[Your task] In the records below, locate the line containing "Click the red location marker pin", then output that line and all later lines exactly, through the last one.
** Opening Data for the task block **
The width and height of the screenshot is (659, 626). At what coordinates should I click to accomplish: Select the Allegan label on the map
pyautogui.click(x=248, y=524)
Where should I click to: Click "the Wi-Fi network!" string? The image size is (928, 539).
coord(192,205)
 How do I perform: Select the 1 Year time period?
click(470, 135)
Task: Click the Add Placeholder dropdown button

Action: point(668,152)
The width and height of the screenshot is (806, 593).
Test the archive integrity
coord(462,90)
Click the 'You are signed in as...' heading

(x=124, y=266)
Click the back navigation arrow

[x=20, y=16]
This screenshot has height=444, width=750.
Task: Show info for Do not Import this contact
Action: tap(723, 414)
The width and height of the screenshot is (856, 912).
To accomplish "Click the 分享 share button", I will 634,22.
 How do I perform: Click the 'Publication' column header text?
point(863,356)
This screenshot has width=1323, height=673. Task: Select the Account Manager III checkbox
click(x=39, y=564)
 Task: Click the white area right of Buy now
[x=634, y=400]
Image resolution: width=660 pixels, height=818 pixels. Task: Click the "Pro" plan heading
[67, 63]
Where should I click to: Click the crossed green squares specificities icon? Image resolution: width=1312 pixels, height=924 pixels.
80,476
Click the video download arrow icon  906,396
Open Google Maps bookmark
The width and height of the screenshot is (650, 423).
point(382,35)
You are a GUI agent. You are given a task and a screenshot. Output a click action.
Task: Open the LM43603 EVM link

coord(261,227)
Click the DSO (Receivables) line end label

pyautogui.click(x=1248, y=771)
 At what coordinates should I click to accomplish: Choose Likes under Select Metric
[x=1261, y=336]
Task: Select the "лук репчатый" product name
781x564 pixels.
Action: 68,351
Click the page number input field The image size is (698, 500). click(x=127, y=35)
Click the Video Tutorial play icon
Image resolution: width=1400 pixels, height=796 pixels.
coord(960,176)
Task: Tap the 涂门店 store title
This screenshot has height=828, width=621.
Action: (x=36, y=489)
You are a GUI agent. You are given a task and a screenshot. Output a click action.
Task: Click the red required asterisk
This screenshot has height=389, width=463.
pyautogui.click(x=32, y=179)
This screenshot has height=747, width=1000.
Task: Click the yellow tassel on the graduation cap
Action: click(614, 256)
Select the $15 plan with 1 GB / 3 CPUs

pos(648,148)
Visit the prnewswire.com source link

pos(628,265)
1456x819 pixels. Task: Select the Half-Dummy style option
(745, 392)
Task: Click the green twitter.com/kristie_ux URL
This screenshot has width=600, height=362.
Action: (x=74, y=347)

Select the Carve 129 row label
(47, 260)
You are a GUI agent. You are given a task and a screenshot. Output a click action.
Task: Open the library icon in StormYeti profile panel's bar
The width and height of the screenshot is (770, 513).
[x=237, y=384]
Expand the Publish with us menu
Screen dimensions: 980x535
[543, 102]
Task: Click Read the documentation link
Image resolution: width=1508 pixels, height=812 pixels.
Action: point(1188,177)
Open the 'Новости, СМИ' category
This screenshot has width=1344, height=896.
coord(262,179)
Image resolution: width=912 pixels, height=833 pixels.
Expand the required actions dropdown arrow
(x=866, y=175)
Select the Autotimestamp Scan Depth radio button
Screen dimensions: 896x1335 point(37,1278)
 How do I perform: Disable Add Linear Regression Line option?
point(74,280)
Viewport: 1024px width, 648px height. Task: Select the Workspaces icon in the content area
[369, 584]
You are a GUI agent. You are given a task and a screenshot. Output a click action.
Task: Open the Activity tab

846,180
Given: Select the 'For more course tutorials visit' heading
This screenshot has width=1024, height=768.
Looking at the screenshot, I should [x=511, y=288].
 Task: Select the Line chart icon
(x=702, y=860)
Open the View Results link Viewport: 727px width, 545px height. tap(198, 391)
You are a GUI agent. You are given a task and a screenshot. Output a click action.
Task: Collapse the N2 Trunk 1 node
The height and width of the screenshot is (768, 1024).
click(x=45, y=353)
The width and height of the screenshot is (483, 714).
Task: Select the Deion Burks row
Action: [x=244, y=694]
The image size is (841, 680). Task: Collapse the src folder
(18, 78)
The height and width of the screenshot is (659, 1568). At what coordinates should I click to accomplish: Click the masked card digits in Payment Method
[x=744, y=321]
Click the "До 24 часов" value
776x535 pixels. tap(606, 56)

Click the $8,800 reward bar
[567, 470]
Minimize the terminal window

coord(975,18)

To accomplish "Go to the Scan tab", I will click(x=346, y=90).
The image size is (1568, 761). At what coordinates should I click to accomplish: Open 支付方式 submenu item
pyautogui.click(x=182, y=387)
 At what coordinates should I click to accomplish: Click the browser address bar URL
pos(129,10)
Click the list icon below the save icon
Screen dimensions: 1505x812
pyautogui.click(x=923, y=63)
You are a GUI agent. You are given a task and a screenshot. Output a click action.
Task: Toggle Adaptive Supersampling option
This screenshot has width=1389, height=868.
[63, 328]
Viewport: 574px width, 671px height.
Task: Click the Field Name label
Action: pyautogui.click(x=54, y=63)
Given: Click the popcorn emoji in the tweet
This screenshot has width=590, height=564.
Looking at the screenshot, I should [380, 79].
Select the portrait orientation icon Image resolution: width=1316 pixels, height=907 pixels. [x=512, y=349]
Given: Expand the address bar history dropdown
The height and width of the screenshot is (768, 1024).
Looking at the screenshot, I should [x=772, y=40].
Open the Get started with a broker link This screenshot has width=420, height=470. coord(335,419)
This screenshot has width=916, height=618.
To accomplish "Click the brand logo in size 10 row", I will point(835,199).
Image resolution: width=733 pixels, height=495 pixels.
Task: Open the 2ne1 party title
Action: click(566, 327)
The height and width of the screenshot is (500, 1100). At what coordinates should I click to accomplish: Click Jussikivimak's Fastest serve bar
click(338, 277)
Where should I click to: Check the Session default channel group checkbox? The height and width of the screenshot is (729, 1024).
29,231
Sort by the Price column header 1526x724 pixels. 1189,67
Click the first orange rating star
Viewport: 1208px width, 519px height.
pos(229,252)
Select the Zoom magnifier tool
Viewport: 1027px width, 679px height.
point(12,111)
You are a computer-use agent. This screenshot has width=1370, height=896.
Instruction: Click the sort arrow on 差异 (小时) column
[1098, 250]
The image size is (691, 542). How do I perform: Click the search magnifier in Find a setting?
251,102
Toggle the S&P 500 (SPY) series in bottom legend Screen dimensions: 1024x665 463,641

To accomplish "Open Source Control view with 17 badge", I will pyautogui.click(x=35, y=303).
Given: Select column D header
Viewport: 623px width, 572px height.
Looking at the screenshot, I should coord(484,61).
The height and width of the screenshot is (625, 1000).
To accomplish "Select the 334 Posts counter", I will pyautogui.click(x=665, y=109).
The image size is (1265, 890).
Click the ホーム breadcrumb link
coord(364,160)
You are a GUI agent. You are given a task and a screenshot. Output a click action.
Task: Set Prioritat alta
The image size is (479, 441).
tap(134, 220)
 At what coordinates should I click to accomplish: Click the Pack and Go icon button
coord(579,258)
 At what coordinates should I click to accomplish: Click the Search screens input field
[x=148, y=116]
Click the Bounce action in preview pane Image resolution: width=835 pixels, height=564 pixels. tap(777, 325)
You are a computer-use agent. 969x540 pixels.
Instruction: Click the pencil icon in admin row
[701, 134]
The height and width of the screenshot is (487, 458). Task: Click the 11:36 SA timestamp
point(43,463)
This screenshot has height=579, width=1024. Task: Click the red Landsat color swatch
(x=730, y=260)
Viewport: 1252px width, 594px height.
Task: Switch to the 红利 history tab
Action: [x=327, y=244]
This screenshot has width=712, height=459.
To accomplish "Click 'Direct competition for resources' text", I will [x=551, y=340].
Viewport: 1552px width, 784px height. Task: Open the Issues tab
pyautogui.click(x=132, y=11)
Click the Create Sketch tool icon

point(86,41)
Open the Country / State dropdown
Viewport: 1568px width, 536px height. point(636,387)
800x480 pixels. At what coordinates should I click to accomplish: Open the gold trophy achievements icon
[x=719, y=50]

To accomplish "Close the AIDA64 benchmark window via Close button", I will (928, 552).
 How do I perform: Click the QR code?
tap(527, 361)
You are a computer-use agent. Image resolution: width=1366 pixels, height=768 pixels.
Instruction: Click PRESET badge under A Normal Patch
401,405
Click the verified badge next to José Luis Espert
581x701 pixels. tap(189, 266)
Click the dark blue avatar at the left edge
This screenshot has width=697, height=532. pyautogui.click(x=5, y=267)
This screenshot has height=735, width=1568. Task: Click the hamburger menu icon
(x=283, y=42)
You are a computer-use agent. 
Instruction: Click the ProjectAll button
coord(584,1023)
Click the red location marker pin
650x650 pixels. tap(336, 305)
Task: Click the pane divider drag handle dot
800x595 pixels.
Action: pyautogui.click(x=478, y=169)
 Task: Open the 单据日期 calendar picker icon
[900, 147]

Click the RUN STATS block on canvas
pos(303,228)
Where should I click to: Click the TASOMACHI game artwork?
** Closing Data for the task block **
[The completed task]
Click the red location marker pin
650x650 pixels. tap(336, 305)
Task: Click the pane divider drag handle dot
800x595 pixels.
Action: pyautogui.click(x=478, y=169)
 Task: Open the 单据日期 calendar picker icon
[900, 147]

Click the RUN STATS block on canvas
pos(303,228)
Where should I click to: Click the TASOMACHI game artwork?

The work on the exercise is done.